16.00 pm. Aún faltan cuatro horas para el cierre de las urnas, y una eternidad para largarme a casa. Entre votos, carnets de identidad y saludos inesperados, una duda hormiguea en mi cabeza. Si estos comicios municipales y autonómicos son más cercanos y participativos que los generales -todo quisqui sabe que las CCAA tienen competencias en educación, sanidad y en políticas sociales- y si las europeas deberían ser el dique de contención ante los rampantes populismos, empeñados en convertir la UE en la caverna de Monipodio, ¿por qué la peña concede a estas elecciones la misma importancia que a una reunión de vecinos?

19.00 pm. La participación se incrementa y la atmósfera huele a fin de fiesta? fiesta de la democracia, se le ocurrió decir a un iluminado de la Transición. Y todo bajo el escrutinio de interventores y apoderados, esos tíos que pululan entre las urnas enseñoreando la acreditación de su partido con la peregrina creencia de que los demás somos unos advenedizos.

19.45 pm. Es la hora de los rezagados, una híbrida cuadrilla que irrumpe sin resuello y con pasos trastabillados con la sola idea de que, sin sus votos, las urnas no estarán completas.

20.00 pm. Se acabó lo que se daba? para los votantes. No así para nosotros. Ahora empieza nuestra auténtica fiesta de la democracia, el genuino late-show. Se cierra el colegio, se abren las urnas y arranca el recuento de votos? como en Eurovisión, sólo que aquí las papeletas tienen que cuadrar con las listas del censo. Si no, vuelta a empezar.
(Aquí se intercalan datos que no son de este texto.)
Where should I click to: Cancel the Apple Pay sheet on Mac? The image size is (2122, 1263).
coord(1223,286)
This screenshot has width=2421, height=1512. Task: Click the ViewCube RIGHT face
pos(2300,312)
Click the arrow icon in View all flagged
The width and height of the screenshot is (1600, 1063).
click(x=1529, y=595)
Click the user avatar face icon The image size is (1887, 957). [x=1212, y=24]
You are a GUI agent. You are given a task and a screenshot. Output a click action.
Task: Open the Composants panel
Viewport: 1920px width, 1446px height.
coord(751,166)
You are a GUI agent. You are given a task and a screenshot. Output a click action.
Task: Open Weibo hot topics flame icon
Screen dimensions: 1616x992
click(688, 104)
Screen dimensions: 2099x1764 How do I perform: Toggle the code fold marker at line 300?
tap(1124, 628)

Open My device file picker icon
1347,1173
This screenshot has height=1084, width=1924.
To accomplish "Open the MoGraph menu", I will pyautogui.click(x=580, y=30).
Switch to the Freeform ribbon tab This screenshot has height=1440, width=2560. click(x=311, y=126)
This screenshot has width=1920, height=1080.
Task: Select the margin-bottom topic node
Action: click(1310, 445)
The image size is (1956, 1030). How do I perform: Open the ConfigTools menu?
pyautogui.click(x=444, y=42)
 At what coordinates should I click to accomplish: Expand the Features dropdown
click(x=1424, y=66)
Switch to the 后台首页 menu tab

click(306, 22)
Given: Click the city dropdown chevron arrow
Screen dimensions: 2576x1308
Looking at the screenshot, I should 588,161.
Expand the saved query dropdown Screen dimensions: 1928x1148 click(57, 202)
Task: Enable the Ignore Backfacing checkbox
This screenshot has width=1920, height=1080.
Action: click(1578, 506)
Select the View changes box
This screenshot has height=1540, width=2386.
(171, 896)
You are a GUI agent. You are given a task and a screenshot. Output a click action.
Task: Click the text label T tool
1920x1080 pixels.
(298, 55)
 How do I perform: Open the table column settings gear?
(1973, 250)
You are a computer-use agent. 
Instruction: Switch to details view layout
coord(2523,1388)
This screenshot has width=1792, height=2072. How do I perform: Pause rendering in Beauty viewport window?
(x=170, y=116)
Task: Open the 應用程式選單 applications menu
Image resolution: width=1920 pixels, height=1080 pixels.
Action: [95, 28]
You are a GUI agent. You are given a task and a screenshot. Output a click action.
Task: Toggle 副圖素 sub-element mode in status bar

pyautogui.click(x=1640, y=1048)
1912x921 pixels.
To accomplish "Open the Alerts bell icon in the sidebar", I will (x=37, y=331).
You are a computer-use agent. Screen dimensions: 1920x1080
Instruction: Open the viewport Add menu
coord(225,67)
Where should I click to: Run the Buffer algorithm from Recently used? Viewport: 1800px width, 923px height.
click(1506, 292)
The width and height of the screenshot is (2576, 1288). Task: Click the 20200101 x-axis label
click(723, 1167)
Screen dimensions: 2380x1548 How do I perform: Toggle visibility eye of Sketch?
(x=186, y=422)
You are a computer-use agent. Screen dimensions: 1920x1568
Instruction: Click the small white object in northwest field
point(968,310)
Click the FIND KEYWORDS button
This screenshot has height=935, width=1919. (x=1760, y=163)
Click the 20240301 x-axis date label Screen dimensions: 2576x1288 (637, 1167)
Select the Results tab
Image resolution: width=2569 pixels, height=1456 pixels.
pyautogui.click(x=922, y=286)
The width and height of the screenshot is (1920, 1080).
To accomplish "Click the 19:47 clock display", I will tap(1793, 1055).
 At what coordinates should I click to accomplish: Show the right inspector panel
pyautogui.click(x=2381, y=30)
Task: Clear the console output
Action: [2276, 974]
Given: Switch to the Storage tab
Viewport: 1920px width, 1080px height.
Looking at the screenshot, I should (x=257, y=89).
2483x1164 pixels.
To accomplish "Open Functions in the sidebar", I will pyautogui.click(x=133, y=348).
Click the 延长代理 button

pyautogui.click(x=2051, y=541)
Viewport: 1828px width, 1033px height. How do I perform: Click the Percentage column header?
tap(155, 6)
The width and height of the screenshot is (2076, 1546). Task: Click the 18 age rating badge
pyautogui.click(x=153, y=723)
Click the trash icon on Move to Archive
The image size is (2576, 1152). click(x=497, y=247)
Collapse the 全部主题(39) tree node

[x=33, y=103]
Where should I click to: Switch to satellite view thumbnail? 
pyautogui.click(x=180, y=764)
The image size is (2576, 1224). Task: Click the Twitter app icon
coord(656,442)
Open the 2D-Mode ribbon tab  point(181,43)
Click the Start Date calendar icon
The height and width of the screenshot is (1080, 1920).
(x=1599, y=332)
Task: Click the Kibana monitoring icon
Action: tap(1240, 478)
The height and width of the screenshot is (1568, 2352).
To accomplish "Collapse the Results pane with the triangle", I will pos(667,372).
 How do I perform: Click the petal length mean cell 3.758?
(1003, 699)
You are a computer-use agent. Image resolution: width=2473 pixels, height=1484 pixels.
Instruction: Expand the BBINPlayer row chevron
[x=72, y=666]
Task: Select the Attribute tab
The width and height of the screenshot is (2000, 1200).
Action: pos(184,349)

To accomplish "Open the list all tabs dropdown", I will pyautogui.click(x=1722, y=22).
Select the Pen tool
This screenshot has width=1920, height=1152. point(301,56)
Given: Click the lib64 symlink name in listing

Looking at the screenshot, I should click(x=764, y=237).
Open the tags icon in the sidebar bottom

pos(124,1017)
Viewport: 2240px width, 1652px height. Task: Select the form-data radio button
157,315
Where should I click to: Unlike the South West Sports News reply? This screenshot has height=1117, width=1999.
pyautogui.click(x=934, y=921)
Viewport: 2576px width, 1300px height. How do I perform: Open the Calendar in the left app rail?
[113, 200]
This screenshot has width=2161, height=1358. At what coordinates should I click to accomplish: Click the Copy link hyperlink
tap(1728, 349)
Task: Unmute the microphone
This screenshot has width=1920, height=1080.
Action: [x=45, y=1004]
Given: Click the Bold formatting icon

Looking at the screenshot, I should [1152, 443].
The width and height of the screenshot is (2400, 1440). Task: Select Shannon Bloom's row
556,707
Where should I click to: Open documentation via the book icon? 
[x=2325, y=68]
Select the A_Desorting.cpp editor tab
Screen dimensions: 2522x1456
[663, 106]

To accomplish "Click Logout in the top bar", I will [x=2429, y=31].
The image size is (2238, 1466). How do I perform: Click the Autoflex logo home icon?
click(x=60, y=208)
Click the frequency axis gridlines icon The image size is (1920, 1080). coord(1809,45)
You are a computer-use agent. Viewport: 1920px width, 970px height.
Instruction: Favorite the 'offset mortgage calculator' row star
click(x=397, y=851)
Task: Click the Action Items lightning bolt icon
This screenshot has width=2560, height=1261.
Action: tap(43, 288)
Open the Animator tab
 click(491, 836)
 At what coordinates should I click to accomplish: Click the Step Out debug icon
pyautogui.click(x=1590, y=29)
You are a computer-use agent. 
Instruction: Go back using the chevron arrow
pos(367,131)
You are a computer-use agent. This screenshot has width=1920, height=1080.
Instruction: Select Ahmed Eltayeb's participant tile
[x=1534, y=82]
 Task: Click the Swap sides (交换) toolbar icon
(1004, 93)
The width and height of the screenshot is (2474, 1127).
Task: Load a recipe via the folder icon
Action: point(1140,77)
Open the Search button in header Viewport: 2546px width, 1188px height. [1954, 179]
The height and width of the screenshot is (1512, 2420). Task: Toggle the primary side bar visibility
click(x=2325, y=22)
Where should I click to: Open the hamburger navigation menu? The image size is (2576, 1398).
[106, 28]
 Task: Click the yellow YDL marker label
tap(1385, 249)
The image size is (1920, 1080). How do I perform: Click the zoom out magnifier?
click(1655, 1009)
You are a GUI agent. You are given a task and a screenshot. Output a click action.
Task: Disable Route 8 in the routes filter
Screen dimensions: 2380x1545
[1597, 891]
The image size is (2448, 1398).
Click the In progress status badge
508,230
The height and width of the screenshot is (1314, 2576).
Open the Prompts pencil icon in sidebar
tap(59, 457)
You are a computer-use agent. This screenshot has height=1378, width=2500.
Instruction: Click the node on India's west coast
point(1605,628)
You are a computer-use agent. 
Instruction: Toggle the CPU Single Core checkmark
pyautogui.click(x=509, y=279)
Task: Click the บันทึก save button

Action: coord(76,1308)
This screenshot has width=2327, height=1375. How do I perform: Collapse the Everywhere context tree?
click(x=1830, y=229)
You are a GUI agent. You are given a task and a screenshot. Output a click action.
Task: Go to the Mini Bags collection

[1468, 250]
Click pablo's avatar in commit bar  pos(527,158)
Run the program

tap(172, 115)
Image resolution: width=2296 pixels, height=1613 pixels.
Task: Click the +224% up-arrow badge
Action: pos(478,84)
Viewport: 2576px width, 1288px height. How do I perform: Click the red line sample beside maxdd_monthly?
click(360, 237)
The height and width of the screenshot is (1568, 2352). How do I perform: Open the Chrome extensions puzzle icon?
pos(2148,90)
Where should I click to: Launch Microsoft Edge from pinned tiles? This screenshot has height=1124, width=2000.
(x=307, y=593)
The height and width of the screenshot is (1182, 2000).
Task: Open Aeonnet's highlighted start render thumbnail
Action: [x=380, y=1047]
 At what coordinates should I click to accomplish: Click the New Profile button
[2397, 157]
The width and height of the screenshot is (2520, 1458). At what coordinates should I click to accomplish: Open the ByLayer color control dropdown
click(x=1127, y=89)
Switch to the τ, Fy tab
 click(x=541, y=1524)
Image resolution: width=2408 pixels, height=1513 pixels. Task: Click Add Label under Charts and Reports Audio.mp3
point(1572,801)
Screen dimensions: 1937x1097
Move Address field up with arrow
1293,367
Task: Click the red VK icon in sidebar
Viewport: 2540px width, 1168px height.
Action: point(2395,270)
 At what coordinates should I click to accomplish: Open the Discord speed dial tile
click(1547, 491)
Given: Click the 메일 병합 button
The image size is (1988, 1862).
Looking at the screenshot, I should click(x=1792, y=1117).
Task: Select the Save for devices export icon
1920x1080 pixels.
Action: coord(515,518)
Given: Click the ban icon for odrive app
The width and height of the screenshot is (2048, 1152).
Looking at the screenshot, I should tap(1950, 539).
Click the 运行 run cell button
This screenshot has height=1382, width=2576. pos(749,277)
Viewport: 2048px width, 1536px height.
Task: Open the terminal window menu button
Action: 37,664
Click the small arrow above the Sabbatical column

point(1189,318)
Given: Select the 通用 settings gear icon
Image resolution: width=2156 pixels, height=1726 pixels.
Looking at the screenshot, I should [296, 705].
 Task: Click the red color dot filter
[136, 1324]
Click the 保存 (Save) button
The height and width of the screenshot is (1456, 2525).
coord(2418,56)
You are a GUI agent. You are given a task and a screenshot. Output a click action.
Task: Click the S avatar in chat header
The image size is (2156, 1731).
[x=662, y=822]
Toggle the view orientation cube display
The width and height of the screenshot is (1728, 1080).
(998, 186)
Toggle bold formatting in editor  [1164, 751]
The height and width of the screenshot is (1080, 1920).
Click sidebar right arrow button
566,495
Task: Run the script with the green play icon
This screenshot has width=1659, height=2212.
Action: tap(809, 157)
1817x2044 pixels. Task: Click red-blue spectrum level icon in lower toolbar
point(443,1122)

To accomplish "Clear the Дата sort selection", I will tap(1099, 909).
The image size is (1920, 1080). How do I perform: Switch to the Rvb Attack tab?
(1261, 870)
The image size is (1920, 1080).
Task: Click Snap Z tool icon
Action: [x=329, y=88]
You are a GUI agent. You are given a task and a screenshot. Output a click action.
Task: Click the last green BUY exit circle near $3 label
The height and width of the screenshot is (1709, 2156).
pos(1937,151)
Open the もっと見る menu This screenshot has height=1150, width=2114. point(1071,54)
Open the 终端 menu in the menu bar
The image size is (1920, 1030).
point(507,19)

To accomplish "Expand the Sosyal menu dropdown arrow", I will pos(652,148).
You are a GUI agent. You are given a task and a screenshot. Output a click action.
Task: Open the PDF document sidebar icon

22.00 pm. Cuando crees que todo ha finalizado y que te puedes marchar a casa, satisfecho de haber dado lo mejor de ti en beneficio de la comunidad durante 12 horas ininterrumpidas, llega la parte administrativa, esto es, un arcaico ajetreo de actas que hay que rellenar, firmas y ceremonias que se puede alargar ad infinitum? en el siglo del 5G y en plena era telemática. Es entonces cuando descubres que nos hallamos en los albores de la paleodemocracia, por no hablar de fósiles pleistocénicos como la jornada de reflexión, los espacios gratuitos electorales o esos vehículos que circulan por ahí provistos con altavoces, desgañitando sus ofertas como chamarileros. Claro que ahora, con las redes sociales, los perfiles virtuales del votante y las fakes que transitan por internet, tampoco pintan un futuro mucho más halagüeño.

23.30 am Me dirijo a los juzgados a entregar la documentación resultante, y lo hago en el asiento de un furgón de la Policía Municipal.

24.00 am. Y ahora, si nada ni nadie me lo impide, me largo a mi casa a sobar del tirón. De regreso, me viene a la cabeza aquella sabia ocurrencia de Churchill, “La democracia es el peor de los sistemas políticos, a excepción de todos los demás”. ¿Habrá valido la pena?